## Esercizio scritto 1
Secondo il testo sulla fattura elettronica, a quanto ammontava il gettito previsto nei saldi di finanza pubblica?
## Esercizio scritto 2
Riprendi il testo sulla fattura elettronica dal punto in cui si ferma e proseguilo.

Ad un anno di distanza, i tempi sono maturi per tracciare un primo bilancio sugli effetti provocati dall’entrata in vigore della fattura elettronica, uno strumento giustamente definito rivoluzionario in ambito fiscale. Dal punto di vista del gettito fiscale, si può ben dire che sia stato un successo: la sua comparsa, infatti, ha garantito un extra-gettito pari ad oltre 4 miliardi in più per l’IVA. Il doppio, di fatto, di quanto preventivato dall’Erario: nei saldi di finanza pubblica, infatti, il gettito previsto ammontava ad 1,9 miliardi. Inoltre, la fattura elettronica ha funto da deterrente ai crediti IVA inesistenti o non spettanti, quasi del tutto spariti grazie alla sua comparsa.

## Materiale
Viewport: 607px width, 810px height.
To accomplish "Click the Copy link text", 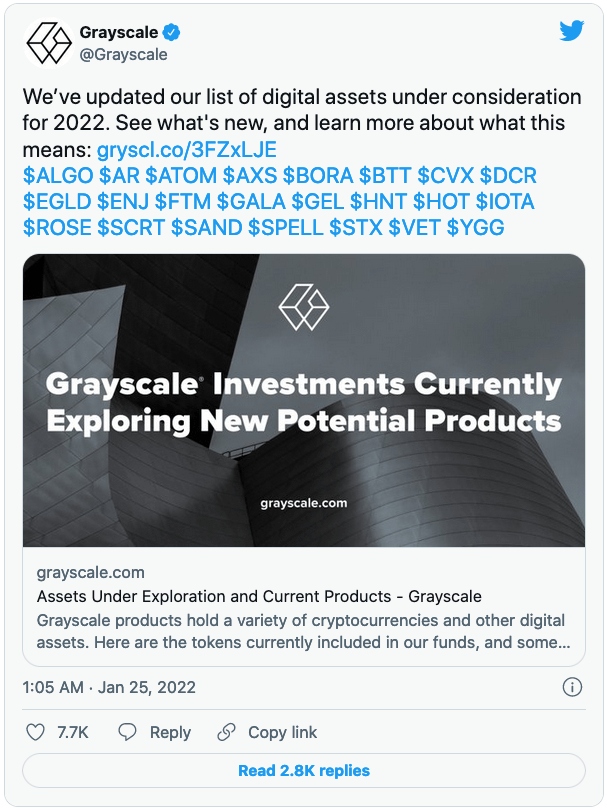I will coord(283,732).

## Esito del compito 1
Ammontava a 1,9 miliardi.

## Esito del compito 2
Fattura elettronica: tempistica aspetto migliorabile
Numeri che hanno zittito gli scettici, che non vedevano di buon occhio la sua nascita. E che contribuiscono, significativamente, a migliorare leggermente i conti pubblici, zavorrati da un debito pubblico monstre, secondo – in termini percentuali rispetto al PIL – solo a quello greco. La sua entrata in vigore, però, non è stata certamente indolore, creando problemi a contribuenti, imprese ed intermediari causate da difficoltà gestionali dovute, in parte, a norme tutt’altro che semplici dal punto di vista interpretativo. Nulla di nuovo, in tal senso, per il contribuente italiano, messo soventemente in difficoltà della macchina burocratica dello Stivale. Un altro aspetto negativo, poi, riguarda i costi: l’avvio ha comportato maggiori oneri per il contribuente, anche se ora, con l’entrata in vigore a pieno regime, saranno via via sempre inferiori.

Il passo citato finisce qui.